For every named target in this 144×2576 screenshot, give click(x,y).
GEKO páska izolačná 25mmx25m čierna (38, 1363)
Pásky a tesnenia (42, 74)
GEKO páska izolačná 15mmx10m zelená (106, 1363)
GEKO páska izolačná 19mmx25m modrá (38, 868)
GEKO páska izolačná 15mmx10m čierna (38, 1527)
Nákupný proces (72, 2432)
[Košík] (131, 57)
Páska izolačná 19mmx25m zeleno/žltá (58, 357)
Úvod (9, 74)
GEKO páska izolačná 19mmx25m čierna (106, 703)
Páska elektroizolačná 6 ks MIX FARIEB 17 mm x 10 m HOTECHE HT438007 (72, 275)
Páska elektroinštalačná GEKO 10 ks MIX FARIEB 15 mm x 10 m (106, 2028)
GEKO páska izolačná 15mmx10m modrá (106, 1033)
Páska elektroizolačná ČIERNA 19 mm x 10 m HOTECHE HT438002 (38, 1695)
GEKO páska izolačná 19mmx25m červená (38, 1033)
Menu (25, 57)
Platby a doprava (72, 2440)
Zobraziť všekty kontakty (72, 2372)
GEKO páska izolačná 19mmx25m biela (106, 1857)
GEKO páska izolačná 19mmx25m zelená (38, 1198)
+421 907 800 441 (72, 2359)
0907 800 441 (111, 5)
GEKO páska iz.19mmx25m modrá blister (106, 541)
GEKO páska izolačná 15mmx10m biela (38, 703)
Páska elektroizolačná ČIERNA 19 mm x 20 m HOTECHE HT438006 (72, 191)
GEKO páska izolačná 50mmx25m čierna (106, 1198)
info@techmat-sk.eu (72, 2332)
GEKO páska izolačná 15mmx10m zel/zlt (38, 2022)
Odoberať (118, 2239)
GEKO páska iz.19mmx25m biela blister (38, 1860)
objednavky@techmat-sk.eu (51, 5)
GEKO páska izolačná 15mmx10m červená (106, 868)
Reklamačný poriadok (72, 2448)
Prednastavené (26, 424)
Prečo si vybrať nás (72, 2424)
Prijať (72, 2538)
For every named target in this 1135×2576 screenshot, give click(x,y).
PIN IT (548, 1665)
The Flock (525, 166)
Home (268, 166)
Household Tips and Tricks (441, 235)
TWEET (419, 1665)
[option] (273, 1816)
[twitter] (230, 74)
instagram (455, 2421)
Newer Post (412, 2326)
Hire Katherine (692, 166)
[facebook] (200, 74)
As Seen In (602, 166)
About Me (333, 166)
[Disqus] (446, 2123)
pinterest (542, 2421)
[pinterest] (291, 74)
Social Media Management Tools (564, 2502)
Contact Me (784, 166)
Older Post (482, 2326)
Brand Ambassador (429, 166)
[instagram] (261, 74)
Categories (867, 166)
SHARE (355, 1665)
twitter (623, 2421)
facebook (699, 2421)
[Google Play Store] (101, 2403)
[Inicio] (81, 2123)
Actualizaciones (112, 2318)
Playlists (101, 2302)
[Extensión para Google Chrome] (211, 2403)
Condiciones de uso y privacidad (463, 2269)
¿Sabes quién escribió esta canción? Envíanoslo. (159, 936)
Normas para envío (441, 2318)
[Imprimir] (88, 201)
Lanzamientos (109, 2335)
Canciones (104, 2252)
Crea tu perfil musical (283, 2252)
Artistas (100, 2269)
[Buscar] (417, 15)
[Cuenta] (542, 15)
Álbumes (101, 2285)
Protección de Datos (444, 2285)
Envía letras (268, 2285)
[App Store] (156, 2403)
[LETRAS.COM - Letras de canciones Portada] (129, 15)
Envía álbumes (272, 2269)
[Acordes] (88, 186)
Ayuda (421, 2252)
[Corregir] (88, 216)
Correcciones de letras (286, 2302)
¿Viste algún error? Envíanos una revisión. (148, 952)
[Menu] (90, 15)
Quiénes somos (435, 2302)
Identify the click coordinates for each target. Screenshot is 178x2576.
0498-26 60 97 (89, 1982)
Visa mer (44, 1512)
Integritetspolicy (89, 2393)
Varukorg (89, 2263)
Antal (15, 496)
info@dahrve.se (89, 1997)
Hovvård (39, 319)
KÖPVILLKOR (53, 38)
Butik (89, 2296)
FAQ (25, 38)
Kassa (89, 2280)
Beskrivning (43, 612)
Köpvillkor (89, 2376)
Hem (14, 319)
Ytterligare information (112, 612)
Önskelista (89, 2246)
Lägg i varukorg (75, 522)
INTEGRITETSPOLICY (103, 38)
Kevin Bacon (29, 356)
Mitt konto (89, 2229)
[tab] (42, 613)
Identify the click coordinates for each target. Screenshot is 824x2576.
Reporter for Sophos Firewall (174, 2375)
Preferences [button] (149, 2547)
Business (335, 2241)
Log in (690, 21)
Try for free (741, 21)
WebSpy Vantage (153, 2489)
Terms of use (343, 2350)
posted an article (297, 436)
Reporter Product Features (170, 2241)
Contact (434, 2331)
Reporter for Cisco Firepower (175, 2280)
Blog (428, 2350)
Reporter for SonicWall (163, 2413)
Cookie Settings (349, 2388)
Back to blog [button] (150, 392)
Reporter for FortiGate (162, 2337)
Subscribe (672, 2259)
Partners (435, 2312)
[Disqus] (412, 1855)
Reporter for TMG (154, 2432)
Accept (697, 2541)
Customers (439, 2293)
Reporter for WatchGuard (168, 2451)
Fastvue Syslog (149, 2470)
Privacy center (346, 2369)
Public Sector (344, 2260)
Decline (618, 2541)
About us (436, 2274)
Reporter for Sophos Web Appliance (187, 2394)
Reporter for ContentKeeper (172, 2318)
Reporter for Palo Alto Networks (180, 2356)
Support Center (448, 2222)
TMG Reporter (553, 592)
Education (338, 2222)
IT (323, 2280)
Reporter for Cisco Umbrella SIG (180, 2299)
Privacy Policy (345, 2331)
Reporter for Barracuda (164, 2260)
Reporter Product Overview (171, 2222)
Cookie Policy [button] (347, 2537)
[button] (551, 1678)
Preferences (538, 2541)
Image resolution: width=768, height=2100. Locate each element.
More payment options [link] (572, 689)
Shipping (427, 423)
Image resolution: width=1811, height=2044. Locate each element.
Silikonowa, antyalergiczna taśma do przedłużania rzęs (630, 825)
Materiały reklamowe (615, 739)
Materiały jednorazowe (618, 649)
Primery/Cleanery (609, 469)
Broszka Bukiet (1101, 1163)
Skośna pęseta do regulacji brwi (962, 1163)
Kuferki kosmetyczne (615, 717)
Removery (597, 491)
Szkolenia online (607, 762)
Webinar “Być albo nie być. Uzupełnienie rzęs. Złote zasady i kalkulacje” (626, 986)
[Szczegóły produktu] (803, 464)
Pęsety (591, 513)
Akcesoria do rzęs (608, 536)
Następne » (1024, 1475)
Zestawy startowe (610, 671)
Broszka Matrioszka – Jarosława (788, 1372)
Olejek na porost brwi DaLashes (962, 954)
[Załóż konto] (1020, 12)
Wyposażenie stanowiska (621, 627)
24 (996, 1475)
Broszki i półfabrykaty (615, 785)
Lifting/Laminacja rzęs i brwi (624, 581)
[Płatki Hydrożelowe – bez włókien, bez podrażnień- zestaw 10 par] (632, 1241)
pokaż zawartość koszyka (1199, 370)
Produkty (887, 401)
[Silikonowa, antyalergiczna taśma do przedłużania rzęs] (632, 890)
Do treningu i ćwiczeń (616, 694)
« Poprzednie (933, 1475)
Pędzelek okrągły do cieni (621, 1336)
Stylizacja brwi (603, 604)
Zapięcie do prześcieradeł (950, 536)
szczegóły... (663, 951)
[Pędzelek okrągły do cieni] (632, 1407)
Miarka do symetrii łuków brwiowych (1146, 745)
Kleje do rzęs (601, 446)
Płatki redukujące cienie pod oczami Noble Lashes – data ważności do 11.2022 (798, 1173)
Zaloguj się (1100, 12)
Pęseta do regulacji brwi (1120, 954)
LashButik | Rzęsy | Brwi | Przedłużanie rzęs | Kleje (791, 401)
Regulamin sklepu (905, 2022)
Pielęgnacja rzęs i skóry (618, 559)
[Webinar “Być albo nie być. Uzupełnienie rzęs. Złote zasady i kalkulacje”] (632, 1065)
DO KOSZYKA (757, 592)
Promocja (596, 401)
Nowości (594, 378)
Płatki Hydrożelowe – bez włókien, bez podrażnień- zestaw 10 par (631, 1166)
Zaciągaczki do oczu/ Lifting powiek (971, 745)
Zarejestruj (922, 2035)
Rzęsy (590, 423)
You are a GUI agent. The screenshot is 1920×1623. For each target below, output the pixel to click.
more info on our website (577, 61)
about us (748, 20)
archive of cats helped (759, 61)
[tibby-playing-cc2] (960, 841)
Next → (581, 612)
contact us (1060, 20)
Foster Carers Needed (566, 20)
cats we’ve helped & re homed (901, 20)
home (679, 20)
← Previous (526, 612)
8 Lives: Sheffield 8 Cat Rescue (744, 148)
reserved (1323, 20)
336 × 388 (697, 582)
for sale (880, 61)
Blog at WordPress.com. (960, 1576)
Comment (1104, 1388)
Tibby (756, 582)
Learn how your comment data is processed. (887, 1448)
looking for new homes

• [What you have to do]
Reproduce word for word the material above, starting with the line that has "Prednastavené (26, 424)" and stopping after the line that has "Condiciones de uso y privacidad (463, 2269)".

• [Response for this exercise]
Prednastavené (26, 424)
Prečo si vybrať nás (72, 2424)
Prijať (72, 2538)
For every named target in this 1135×2576 screenshot, give click(x,y).
PIN IT (548, 1665)
The Flock (525, 166)
Home (268, 166)
Household Tips and Tricks (441, 235)
TWEET (419, 1665)
[option] (273, 1816)
[twitter] (230, 74)
instagram (455, 2421)
Newer Post (412, 2326)
Hire Katherine (692, 166)
[facebook] (200, 74)
As Seen In (602, 166)
About Me (333, 166)
[Disqus] (446, 2123)
pinterest (542, 2421)
[pinterest] (291, 74)
Social Media Management Tools (564, 2502)
Contact Me (784, 166)
Older Post (482, 2326)
Brand Ambassador (429, 166)
[instagram] (261, 74)
Categories (867, 166)
SHARE (355, 1665)
twitter (623, 2421)
facebook (699, 2421)
[Google Play Store] (101, 2403)
[Inicio] (81, 2123)
Actualizaciones (112, 2318)
Playlists (101, 2302)
[Extensión para Google Chrome] (211, 2403)
Condiciones de uso y privacidad (463, 2269)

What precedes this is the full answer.